AaBb
Tulisan Bagus
Tulisan Bagus – Cerita itu berulang-ulang saya dengar ketika saya kecil. Kakak saya, sepupu saya, bu de saya bercerita tentang hal yang sama.
Pada bulan Juni, sebuah keluarga dengan delapan anak berlibur ke Bali. Mereka berangkat memakai seragam yang dijahit di Modes Widuri, usaha jahit si ibu. Cuma anak nomor 9 yang tidak dibuatkan seragam. Usianya baru 21 hari. Jadi tidak mungkin kan dibuatkan baju dari kain? Lebih dari itu, dia ditinggal di rumah. Bu De Timah, kakak dari ibu, khusus didatangkan dari kampung untuk menjaganya.
Setelah ibunya pergi, si bayi meraung-raung mencari air susu. Bu De kebingungan. Tak ada hal yang bisa dilakukan kecuali menimang-nimangnya dan memberikan susu formula. Tangis si bayi menghilang ketika matanya terpejam kelelahan. Bu De pun ikut tertidur untuk melupakan pegal-pegal di tubuhnya setelah menggendong seharian.
Saat ibunya pulang kembali, bayi itu tidak mengenali susu yang pernah dirindukannya dalam tangis. Dia lebih memilih susu dari botol.
Saya mendengarkan cerita itu dengan berbagai versi. Bu De bercerita dengan nada sedih. Kakak sepuou saya bercerita dengan nada kasihan. Kakak saya dengan penuh ejekan.

■ **DESKRIPSI TUGAS**
Tulis ulang bagian cerita ini yang dimulai dengan kata-kata "Pada bulan Juni, sebuah" dan berakhir dengan "kampung untuk menjaganya.", lalu ganti "Bali" dengan "Lombok".

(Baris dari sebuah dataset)
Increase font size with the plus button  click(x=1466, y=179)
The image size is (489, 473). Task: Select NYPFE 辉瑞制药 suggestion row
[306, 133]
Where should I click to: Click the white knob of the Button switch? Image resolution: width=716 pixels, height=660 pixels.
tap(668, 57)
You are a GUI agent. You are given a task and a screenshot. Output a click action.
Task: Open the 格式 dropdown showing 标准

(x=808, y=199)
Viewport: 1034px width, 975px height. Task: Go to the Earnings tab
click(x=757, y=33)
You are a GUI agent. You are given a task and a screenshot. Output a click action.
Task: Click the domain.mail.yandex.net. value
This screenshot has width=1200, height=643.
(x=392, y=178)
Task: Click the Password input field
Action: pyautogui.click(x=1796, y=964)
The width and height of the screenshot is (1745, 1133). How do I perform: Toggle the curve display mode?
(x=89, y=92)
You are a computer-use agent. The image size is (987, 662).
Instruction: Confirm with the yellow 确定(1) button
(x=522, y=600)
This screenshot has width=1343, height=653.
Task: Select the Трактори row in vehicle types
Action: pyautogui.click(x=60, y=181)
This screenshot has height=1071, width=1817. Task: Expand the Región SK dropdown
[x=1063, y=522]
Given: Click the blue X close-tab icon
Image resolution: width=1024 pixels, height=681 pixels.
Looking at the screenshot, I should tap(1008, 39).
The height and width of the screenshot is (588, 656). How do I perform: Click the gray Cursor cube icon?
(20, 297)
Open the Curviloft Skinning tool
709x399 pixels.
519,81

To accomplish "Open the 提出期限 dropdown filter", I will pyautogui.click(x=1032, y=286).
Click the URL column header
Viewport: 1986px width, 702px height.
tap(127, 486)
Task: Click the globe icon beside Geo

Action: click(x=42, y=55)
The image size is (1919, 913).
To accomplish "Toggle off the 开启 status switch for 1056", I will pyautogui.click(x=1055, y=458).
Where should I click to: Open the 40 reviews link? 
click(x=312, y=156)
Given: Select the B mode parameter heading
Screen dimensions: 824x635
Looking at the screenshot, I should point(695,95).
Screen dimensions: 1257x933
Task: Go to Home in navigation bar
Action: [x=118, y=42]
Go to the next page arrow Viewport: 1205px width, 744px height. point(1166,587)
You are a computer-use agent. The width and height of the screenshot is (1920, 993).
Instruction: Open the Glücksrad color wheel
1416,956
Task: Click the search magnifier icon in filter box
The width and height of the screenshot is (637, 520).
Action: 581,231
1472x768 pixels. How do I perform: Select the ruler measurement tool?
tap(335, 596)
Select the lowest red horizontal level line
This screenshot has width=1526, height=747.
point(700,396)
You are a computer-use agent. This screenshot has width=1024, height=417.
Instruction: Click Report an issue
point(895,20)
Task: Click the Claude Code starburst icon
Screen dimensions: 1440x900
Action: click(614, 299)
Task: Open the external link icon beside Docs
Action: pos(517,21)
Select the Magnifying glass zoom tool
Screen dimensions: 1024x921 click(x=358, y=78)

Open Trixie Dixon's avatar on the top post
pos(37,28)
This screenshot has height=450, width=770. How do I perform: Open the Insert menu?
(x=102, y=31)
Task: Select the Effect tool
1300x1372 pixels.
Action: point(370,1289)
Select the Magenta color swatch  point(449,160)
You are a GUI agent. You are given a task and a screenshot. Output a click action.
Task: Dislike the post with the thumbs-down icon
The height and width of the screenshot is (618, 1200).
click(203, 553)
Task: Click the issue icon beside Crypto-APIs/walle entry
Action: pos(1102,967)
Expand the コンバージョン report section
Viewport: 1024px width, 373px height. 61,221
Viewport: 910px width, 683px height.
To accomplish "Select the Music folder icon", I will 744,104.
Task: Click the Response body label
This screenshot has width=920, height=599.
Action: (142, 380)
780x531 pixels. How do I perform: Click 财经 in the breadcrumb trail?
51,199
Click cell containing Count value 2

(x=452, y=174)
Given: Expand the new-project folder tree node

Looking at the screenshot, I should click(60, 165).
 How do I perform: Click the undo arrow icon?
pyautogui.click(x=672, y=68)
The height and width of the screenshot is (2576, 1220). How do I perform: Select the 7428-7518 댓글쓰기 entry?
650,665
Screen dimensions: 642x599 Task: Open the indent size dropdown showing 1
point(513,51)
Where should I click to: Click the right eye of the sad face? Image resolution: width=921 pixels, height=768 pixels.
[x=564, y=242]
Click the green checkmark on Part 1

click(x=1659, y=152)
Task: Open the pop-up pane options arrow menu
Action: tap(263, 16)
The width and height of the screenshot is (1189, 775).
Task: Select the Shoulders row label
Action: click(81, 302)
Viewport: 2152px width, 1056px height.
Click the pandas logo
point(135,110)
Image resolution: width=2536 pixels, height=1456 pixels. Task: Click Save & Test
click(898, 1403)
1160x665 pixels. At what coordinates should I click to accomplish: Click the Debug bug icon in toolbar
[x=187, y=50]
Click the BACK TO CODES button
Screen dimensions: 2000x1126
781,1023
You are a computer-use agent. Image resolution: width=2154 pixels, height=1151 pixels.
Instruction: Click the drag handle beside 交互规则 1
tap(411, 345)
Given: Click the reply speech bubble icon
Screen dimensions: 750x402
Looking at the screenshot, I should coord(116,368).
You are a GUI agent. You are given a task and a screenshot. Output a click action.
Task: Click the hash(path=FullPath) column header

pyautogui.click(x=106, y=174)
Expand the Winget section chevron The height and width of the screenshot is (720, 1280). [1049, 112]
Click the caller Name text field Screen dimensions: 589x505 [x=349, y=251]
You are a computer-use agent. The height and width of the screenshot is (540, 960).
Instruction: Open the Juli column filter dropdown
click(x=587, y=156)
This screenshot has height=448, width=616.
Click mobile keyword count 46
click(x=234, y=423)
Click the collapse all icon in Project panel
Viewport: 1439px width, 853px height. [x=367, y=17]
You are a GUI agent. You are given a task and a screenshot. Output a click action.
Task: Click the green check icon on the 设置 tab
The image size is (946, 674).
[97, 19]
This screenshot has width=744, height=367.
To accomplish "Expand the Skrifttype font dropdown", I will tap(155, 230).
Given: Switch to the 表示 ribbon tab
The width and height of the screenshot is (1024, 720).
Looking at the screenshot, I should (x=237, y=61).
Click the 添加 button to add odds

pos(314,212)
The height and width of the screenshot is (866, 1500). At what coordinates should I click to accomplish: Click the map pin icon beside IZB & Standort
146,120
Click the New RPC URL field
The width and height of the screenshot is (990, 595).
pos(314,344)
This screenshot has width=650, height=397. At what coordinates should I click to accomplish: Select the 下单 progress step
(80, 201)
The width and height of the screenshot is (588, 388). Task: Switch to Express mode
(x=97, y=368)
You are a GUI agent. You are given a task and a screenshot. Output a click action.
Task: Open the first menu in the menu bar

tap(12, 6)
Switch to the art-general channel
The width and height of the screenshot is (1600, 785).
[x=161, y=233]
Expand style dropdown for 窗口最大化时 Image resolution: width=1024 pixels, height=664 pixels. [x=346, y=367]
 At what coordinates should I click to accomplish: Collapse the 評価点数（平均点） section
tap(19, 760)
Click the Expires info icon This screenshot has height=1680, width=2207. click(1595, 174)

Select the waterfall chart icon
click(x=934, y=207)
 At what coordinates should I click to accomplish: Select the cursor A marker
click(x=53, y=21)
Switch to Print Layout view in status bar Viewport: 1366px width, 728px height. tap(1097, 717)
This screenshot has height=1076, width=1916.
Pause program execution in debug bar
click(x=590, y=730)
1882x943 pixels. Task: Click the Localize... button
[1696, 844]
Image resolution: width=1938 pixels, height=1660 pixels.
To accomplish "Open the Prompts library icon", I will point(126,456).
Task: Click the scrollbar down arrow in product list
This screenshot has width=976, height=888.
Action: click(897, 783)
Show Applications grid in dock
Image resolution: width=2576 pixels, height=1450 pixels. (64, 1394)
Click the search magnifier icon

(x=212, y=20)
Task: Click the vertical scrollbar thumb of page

■ **JAWABAN**
Pada bulan Juni, sebuah keluarga dengan delapan anak berlibur ke Lombok. Mereka berangkat memakai seragam yang dijahit di Modes Widuri, usaha jahit si ibu. Cuma anak nomor 9 yang tidak dibuatkan seragam. Usianya baru 21 hari. Jadi tidak mungkin kan dibuatkan baju dari kain? Lebih dari itu, dia ditinggal di rumah. Bu De Timah, kakak dari ibu, khusus didatangkan dari kampung untuk menjaganya.